Aim: Reproduce the lines below word for word, leaving out the pictures.

Raw records:
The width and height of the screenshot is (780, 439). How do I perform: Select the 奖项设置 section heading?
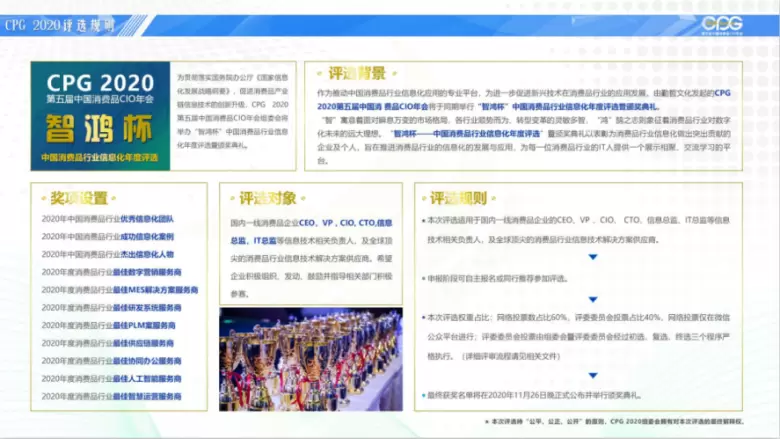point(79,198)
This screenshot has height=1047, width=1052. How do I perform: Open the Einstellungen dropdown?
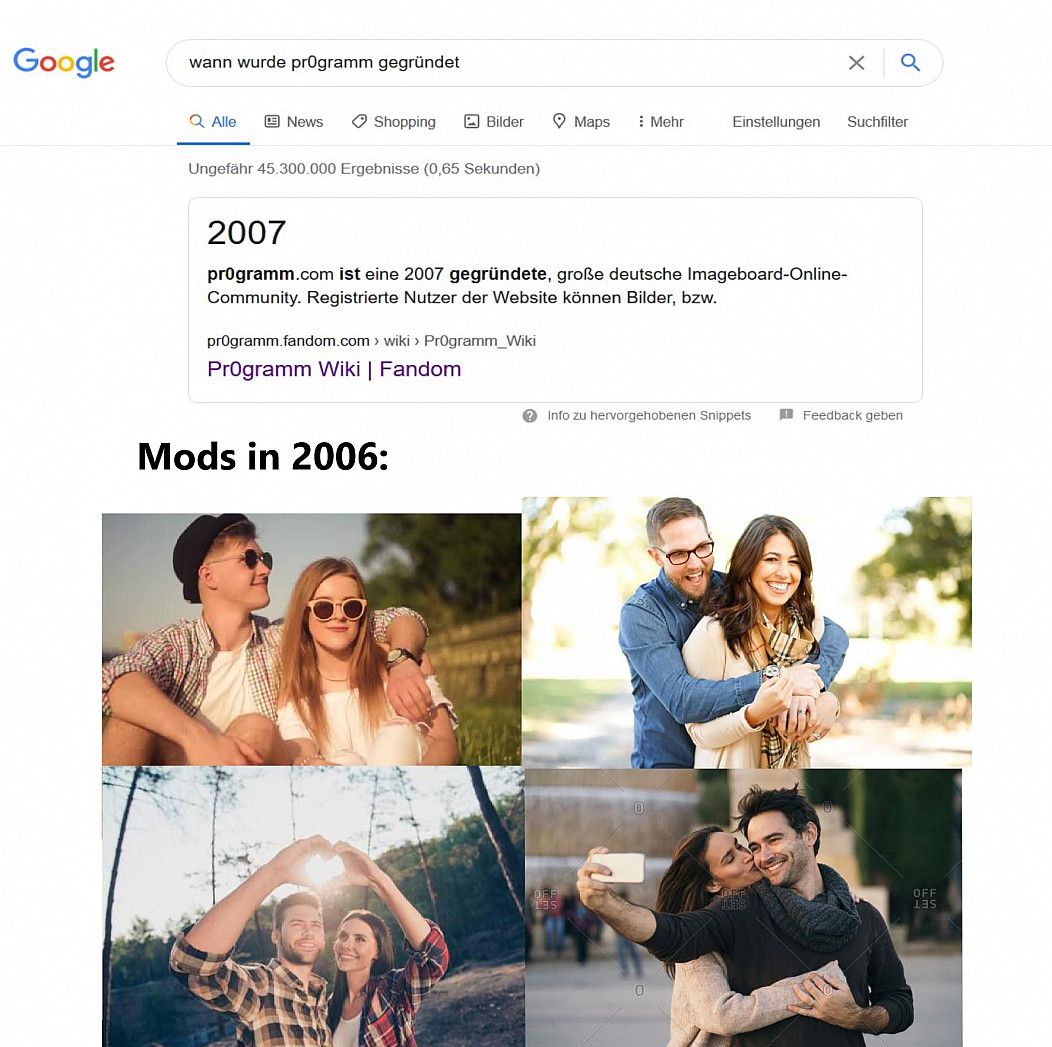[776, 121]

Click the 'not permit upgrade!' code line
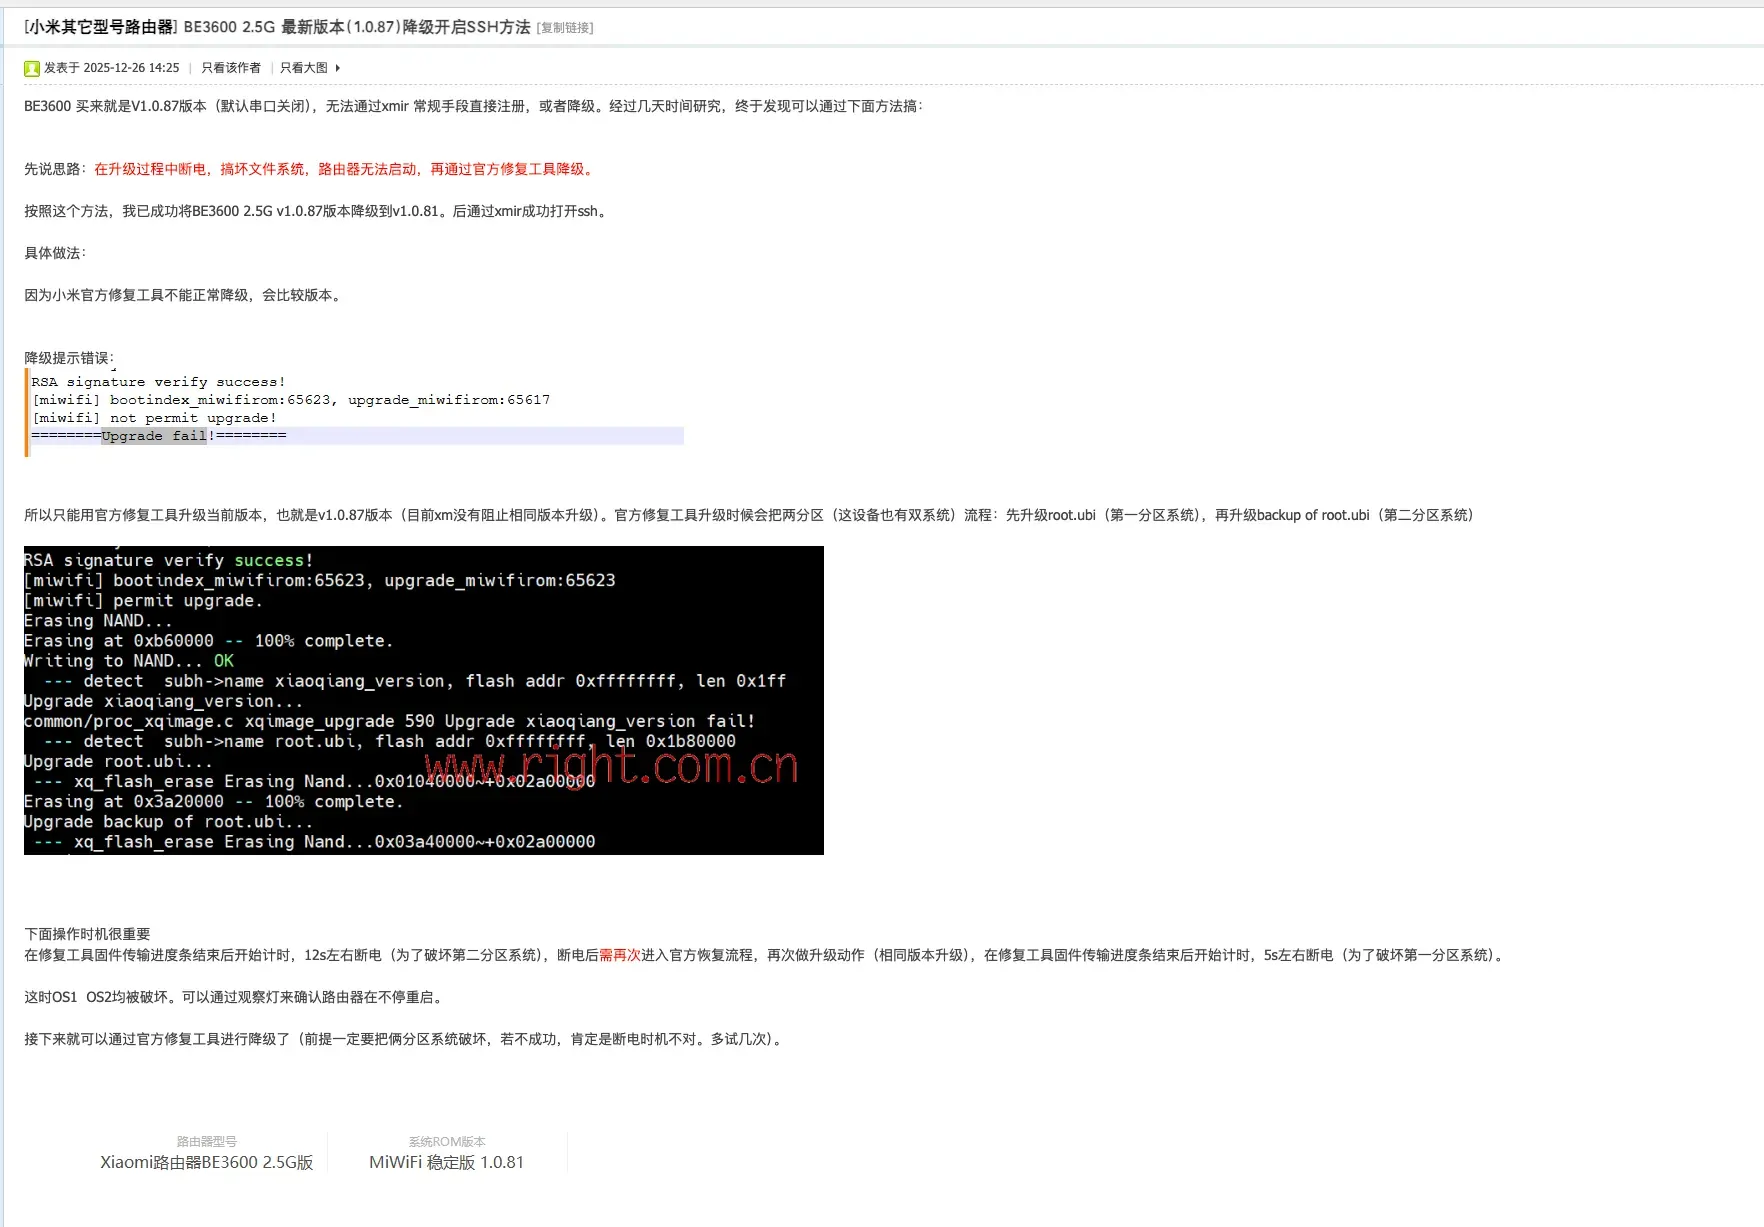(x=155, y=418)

Response:
The width and height of the screenshot is (780, 439). How do I perform: Select the 奖项设置 section heading?
point(79,198)
This screenshot has height=1047, width=1052. How do I perform: Open the Einstellungen dropdown?
[776, 121]

Click the 'not permit upgrade!' code line
(x=155, y=418)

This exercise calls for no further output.